The earliest reel-to-reel systems used metal wire as a medium, which is robust, but suffers from a number of problems - it takes up a lot of room on the spools, so recording time is limited; it requires a strong current to imprint the signal onto the wire; it is hard to physically cut and splice to effect an edit; the wire was easily kinked, causing dropouts. The invention of a plastic tape coated in a ferromagnetic material (initially iron oxide) solved these problems, opening up the use of tape recorders in studios. Wire is still used as a medium in black box aviation recorders, since the recorded information is more robust, and can even withstand fire to some extent.
The great advantage of tape for studios was twofold - it allowed a performance to be recorded in a more manageable form than cutting a disc directly, and it permitted a recorded performance to be edited. For the first time, audio could be manipulated as a physical entity. Tape editing is performed simply by cutting the tape at the required point, and rejoining it to another section of tape using adhesive tape. This is called a splice.
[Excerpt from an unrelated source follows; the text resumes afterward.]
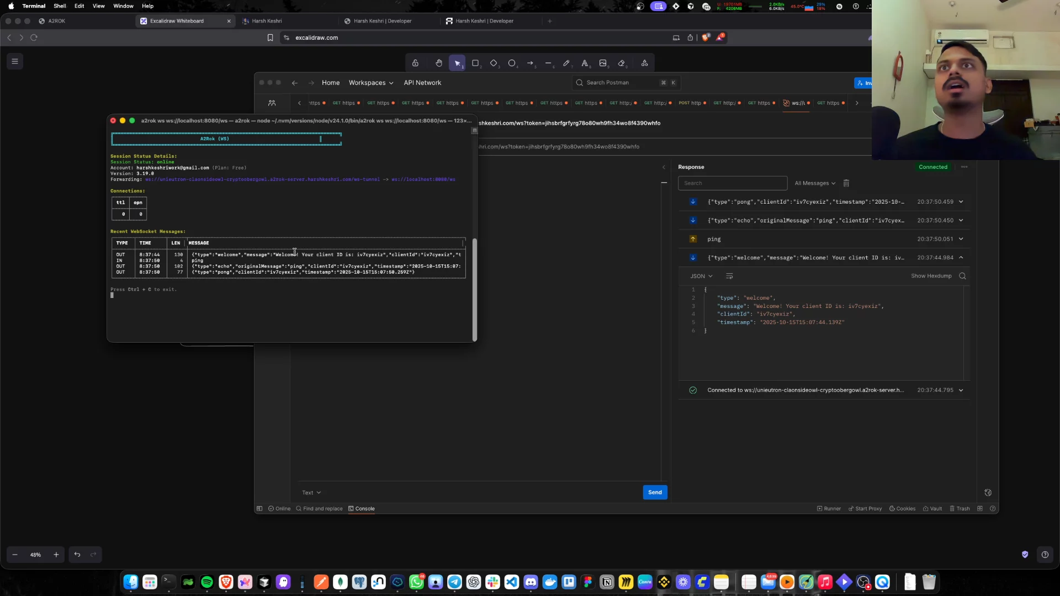Toggle the keep-tool-active lock

click(415, 63)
Usually, the cut is made at an angle across the tape so that any 'click" or other noise introduced by the cut is spread across a few milliseconds of the recording. The use of reels to supply and collect the tape also made it very easy for editors to manually move the tape back and forth across the heads to find the exact point they wished to edit. Tape to be spliced was clamped in a special splicing block attached to the deck near the heads to hold the tape accurately while the edit was made. A skilled editor could make these edits very rapidly and accurately.
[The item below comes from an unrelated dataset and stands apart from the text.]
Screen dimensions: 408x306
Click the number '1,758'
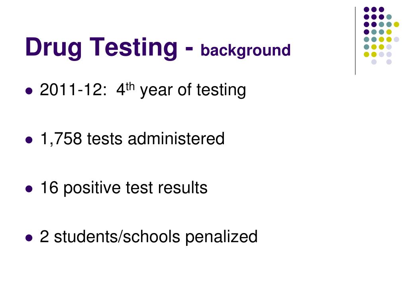click(61, 139)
The performance of tape recording is greatly affected by the width of the tracks used to record a signal, and the speed of the tape. The wider and faster the better, but of course this uses up more tape. These factors lead directly to improved frequency response, signal-to-noise ratio, and high frequency distortion figures. Tape can accommodate multiple parallel tracks, allowing not just stereo recordings, but multi-track recordings too. This gives the producer of the final edit much greater flexibility - allowing a performance to be remixed in any desired fashion long after the performance was originally recorded. This innovation was a great driving force behind the explosion of popular music in the late 1950s and 1960s. The first multi-tracking recorders had four tracks, then 8, then 16, 24 and so on. It was also discovered that new effects were possible using multi-tracking recorders, such as phasing and flanging, delays and echo, so these innovations appeared on pop recordings shortly after multi-tracking recorders were introduced.
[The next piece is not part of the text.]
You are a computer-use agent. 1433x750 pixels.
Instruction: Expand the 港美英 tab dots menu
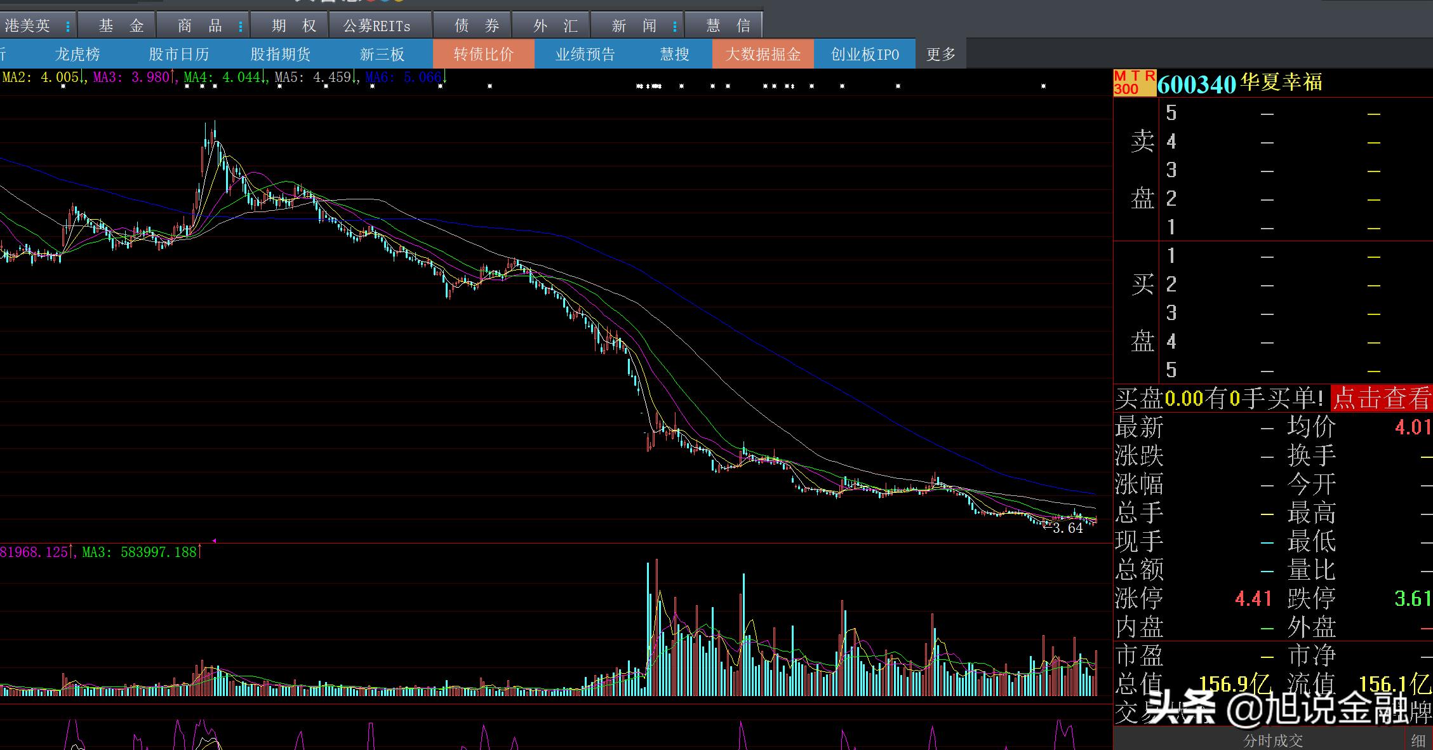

For home use, simpler reel-to-reel recorders were available, and a number of track formats and tape speeds were standardised to permit interoperability and prerecorded music. Reel to reel was still popular through to the end of the 1970s, despite the ubiquitous cassette, mostly because of the superior quality of open reel recordings. Audiophiles are willing to accept the relative fiddliness of open reel tape to gain better quality reproduction.